Invision Community 4: SEO, prepare for v5 and dormant account notifications By Matt Monday at 02:04 PM
PalmTalk Posted November 13, 2015 Posted November 13, 2015 After the upgrade from 4.0.x to 4.1.3.2 - I (and several users) can no longer upload photos. The error is something like "There was a problem uploading this file" - no other info. There are no php or forum limits that should prevent this - as uploads are possible from a desktop and uploads from the iPhone were possible before the upgrade. Is anyone else experiencing this problem? Or can anyone else check and see if they are experiencing this problem? Thanks
Admonstrator Posted November 14, 2015 Posted November 14, 2015 Same problem here! Strange thing: Sometimes it is working, sometimes not.
PalmTalk Posted November 14, 2015 Author Posted November 14, 2015 I opened a support ticket and was told they are unaware of any problem. Anyone else???
John_C Posted November 16, 2015 Posted November 16, 2015 I seen this issue happen, but not sure what caused it.
cattrell Posted November 17, 2015 Posted November 17, 2015 Same with my site when uploading from a phone
Day_ Posted November 17, 2015 Posted November 17, 2015 No issues here at all with 4.1.3.2 and iPhone 6S
PalmTalk Posted November 18, 2015 Author Posted November 18, 2015 I have some info that maybe some of you can check and help with this issue. I have solved the problem, and can now upload photos from my iPhone. I'm unsure if other users can now as well. But here is what I did. With the help of my web host identifying errors on his end --- in config_global, I increased ini_set('memory_limit', '128M’); to ini_set('memory_limit', '140M’); and the problem immediately went away for me - a theory based on some other things the web host observed, and experiences I previously had with uploading iPhone photos. Portrait iPhone photos (loaded directly from phone) would always loaded “sideways” before the recent upgrades. A real pain for users. Apparently the new software attempts to recognize iPhone portrait photos and rotate them properly. This is requiring more memory, and that is the memory error the web host was seeing on his end - a request for more memory that was “unavailable” despite how we allocated more elsewhere. Does this make sense? And does this help anyone else. And, what do most people have this set to --- ini_set('memory_limit', '128M’) Member's total reputation
Nathan Explosion Posted November 18, 2015 Posted November 18, 2015 Well, that setting isn't in a default config_global so a default install will use what the PHP setting is for the memory_limit.

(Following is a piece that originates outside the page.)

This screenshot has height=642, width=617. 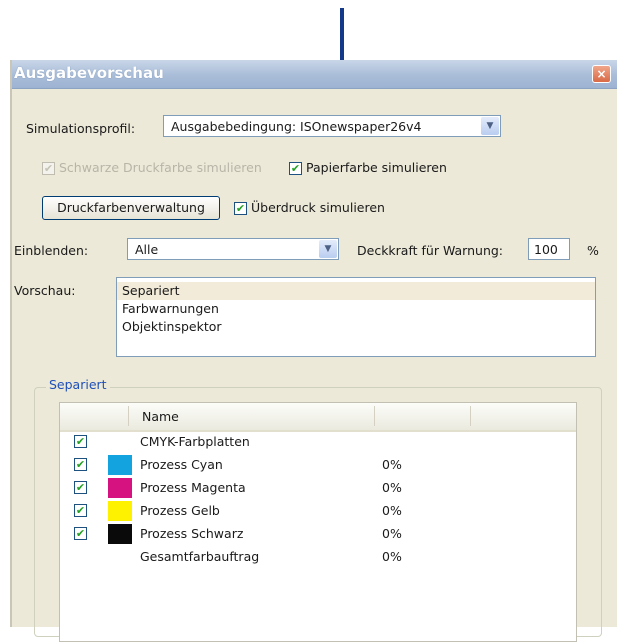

As IPS4.x requires it to be 128M at least I would expect most to have it set as 128.
PalmTalk Posted November 19, 2015 Author Posted November 19, 2015 4 hours ago, Nathan Explosion said: Well, that setting isn't in a default config_global so a default install will use what the PHP setting is for the memory_limit. As IPS4.x requires it to be 128M at least I would expect most to have it set as 128. Interesting - as Invision did the original installation 6+ years ago, and every upgrade since - including up to 4.0 I did the upgrade to 4.1 but the backup I did of config.global before doing so had that line in there. At any rate, 128 did not work for portrait photos uploaded from my iPhone. But started working immediately after the change.

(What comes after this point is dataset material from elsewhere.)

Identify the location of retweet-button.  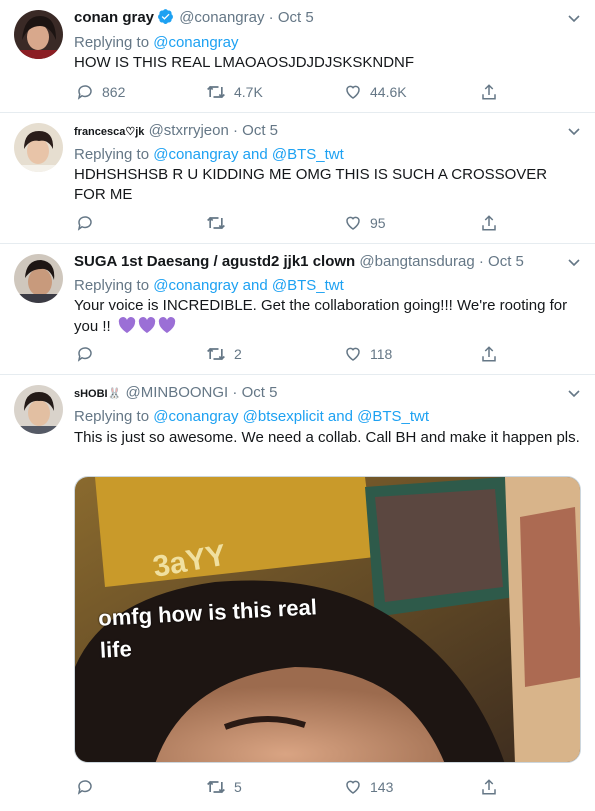
(220, 223).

PalmTalk Posted November 19, 2015 Author Posted November 19, 2015 For anyone who wants the definitive answer/solution - finally from a support ticket. the actual problem here is something we are currently aware of. The problem being, the GD Image Library in use in PHP is actually very memory intensive - especially when re-orienting a large image (I only have an iPhone 6 - not the 6 Plus, so I'm not sure if that one takes "larger" images than mine). There are a few options here: You can increase the memory limit which will work around the problem. Not ideal, however it does help. If your site is very image oriented, then I would look into installing the ImageMagick library - ImageMagick is not prone to the memory issues like GD is, as it processes images at the operating system level: https://remoteservic...?version=101016 As mentioned, based on the information provided, we are aware of this, and are discussing ways to combat this. Unfortunately, due to PHP's nature, handling things like memory exhaustion errors isn't a very straight-forward process (in most instances, you don't actually know it's going to hit the limit until it finally does - there are memory reporting functions that we can use, but then the problem becomes "what to do when we near the limit"). Further to that, your assessment is correct - IP.Board 3.x did not attempt to automatically re-orient images that were uploaded (with exception to IP.Gallery). IPS4 now does it globally.